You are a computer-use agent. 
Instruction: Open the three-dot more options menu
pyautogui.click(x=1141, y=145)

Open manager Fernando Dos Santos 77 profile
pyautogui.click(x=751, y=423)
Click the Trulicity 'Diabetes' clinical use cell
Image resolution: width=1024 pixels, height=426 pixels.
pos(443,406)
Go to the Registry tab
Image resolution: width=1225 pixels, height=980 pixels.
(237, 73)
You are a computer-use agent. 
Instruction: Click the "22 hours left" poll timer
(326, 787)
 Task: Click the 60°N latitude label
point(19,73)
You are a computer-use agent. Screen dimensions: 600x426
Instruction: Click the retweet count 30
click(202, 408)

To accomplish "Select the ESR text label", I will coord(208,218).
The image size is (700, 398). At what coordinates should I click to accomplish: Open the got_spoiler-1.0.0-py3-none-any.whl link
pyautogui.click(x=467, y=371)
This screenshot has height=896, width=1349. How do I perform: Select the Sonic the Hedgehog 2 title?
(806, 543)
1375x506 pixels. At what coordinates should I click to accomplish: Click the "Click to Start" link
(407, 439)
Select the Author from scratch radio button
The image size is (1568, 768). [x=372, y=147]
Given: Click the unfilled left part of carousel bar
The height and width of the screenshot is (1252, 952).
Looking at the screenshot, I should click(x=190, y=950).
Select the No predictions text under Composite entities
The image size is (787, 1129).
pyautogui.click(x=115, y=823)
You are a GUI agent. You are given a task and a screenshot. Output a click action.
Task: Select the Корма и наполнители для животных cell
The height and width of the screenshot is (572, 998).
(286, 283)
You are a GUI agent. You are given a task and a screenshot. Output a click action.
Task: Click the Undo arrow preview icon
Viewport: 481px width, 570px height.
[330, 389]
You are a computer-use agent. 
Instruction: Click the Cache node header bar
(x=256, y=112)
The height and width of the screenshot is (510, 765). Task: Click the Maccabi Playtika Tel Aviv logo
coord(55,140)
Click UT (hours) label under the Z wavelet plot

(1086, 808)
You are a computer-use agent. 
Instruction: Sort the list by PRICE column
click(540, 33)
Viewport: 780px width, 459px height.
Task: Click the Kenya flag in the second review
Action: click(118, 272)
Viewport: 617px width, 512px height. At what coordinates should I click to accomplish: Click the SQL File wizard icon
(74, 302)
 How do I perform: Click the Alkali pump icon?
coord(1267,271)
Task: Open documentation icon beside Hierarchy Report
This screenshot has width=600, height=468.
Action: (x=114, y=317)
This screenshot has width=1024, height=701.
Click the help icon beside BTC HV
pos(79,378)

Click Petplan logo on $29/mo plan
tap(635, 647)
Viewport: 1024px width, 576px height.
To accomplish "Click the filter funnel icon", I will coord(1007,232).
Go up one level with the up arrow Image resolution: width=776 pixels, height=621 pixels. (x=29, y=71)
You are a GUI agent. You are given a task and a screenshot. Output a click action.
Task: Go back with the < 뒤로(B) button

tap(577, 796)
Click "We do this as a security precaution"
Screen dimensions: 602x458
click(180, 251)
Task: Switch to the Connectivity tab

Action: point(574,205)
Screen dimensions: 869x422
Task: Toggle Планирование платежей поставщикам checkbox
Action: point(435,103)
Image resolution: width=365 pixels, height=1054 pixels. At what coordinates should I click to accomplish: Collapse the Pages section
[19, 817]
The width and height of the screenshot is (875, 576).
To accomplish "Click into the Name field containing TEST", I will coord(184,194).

* **Required work**
Go through the data and return each line where the word "arrow" appears.

* **Answer space**
Task: Click the Undo arrow preview icon
Go up one level with the up arrow Image resolution: width=776 pixels, height=621 pixels. (x=29, y=71)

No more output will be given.